From the end of the 19th to 1960, thousands of artwork including wooden sculptures, elephant ivory masks, scripts and musical instruments may be taken by Belgium and other European collectors, scientists, explorers and soldiers.
Following a reshuffle of 66 million euros ($ 78 million) the African Museum to take a more critical view of the Belgian colonial past, the government is ready to fulfill the DRC call for restitution.
“The approach is very simple: everything obtained through illegal ways, through theft, through violence, through looting, must be given back,” said Minister of Junior Belgium Thomas Dermine told Reuters.
“It’s not ours.” Millions of Conglings are expected to have died because of the end of the 19th century when the first Congo was the personal Fiefdom of King Leopold II, before becoming a Belgian state colony.

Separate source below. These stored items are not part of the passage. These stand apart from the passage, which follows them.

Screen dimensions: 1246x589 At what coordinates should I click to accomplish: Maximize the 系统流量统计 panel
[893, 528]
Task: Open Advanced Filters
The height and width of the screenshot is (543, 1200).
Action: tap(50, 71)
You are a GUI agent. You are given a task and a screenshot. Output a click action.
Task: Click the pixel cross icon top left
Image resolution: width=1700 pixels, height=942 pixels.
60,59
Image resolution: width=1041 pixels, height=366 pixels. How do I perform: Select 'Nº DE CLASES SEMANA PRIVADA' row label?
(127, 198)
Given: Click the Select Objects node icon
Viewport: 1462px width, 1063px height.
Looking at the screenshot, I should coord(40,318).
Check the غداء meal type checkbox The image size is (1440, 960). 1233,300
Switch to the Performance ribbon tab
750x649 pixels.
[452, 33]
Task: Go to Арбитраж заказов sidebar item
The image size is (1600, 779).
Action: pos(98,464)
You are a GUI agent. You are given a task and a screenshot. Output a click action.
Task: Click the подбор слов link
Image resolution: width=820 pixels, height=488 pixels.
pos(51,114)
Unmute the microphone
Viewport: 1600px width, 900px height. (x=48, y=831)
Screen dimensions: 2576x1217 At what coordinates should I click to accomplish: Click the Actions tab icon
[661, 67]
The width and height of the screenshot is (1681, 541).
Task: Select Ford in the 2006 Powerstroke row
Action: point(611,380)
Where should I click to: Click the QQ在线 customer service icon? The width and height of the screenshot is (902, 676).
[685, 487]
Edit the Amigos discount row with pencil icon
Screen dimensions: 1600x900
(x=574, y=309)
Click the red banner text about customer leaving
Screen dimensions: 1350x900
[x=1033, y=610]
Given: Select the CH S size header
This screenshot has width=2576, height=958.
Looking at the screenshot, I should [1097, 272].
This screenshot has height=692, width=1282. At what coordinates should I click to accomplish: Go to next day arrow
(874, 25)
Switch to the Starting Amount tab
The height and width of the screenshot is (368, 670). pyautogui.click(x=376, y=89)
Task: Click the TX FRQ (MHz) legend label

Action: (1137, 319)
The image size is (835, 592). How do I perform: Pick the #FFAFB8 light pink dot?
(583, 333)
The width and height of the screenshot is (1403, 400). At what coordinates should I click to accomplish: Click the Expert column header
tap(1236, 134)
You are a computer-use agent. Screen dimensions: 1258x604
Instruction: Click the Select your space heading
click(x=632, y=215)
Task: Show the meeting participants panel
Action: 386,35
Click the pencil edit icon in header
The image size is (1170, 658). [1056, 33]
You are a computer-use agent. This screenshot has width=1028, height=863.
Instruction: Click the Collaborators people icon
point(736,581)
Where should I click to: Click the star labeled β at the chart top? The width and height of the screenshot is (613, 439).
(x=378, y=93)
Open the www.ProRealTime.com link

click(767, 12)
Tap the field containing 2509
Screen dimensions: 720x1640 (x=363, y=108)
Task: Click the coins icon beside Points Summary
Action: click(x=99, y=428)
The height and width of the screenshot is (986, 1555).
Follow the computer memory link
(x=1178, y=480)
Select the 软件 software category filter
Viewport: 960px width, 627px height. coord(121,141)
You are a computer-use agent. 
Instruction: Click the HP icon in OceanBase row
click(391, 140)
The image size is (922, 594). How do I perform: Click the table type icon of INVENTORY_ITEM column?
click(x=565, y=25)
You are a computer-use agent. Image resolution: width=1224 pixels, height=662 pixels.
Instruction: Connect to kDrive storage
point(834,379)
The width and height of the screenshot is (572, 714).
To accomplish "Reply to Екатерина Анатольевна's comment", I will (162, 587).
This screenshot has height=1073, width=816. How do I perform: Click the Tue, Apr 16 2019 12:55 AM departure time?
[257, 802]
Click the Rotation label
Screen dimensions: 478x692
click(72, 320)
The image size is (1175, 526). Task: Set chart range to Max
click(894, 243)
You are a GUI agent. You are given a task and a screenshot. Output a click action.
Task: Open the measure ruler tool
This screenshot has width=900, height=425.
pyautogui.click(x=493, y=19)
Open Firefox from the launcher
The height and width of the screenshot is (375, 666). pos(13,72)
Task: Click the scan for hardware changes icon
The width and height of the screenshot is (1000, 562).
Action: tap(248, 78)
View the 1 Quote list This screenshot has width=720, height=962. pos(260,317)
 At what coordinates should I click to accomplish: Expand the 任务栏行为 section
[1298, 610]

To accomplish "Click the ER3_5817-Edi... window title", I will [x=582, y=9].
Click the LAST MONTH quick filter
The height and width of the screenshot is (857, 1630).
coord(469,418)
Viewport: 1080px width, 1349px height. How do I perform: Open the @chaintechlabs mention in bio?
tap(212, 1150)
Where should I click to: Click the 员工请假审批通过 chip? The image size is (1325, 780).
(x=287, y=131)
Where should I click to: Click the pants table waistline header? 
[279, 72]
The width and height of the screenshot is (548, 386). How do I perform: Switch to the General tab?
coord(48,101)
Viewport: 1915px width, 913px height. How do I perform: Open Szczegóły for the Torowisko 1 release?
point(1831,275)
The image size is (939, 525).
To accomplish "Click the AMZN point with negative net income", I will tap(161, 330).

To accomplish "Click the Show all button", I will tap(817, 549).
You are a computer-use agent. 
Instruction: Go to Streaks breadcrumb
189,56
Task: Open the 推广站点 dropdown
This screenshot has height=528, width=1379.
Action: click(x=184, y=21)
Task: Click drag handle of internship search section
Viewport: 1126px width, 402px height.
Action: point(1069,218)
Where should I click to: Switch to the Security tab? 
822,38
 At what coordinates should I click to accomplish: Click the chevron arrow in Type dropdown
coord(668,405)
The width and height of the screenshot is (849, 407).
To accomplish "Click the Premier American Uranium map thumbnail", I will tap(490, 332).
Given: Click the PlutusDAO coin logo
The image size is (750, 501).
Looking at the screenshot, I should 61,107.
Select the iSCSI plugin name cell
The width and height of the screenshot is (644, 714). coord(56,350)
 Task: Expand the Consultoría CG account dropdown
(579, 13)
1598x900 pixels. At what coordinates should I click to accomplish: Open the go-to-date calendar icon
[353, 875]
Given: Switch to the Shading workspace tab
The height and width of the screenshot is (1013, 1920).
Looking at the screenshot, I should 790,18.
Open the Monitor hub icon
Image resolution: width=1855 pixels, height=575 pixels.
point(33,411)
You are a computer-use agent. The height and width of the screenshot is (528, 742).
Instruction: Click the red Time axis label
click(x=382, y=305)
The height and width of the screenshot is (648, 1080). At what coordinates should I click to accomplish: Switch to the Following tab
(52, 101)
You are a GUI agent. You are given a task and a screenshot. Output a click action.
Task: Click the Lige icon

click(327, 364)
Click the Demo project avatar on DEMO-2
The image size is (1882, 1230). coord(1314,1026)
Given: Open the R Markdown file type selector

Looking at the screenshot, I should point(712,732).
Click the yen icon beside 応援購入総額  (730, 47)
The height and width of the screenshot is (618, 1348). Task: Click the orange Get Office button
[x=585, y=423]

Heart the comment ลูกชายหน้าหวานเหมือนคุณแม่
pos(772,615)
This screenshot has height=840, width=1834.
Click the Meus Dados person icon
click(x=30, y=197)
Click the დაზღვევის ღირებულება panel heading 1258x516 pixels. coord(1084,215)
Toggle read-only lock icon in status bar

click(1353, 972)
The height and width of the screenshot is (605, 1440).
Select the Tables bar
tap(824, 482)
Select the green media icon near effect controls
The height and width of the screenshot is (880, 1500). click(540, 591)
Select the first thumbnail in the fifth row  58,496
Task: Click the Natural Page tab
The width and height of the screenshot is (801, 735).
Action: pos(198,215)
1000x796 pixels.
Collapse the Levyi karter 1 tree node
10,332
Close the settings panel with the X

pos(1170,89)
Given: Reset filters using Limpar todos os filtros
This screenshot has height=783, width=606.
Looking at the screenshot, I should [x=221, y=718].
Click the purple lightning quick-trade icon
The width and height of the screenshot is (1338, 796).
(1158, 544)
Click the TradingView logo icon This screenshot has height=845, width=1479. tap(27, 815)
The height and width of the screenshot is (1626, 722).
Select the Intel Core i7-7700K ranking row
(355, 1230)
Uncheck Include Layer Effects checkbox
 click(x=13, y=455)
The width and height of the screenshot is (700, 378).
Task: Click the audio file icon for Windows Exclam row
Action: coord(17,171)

Belgium will transfer legal ownership of artifacts to DRC.
But it will not immediately send artwork to the country from the museum in Vervuren, right outside Brussels, unless they are specifically requested by the DRC authority.
That’s partly because the museum, which has been proven popular since renovation and attracted hundreds of thousands of visitors before the Covid-19 pandemic, wanted to keep artifacts on display.
One option is to pay the borrowing fee to the DRC.
Belgium said the Congo Authority was aware of a larger audience in Belgium compared to the DRC, which is one of the poorest countries in the world, according to the United Nations.
It has several cultural centers or storage facilities.
“The museum believes will be able to work with the Congo Authority, as in international institutions, to maintain objects in Belgium through a loan agreement,” said the Director of the Gryseels Guido Museum.
The museum also has a large number of artifacts that are originally unclear.
It hopes to use a team of scientists and experts for the next five years to identify them and separate those obtained legally by the museum.
“In five years with many resources we can do many things, but it can work for the next 10 to 20 years to be truly sure of all the objects we have, that we know the right situation where they are obtained,” said Gryseels , Placide Mumbembele Sanger, an anthropology professor at Kinshasa University who worked in the museum in Tervuren, said the process was simple.
“This is an object that returns to their natural context so I don’t see why we have to ask so many questions,” he said.
“As if you go out and someone stole your wallet and that person asks if you are ready to have it or not.”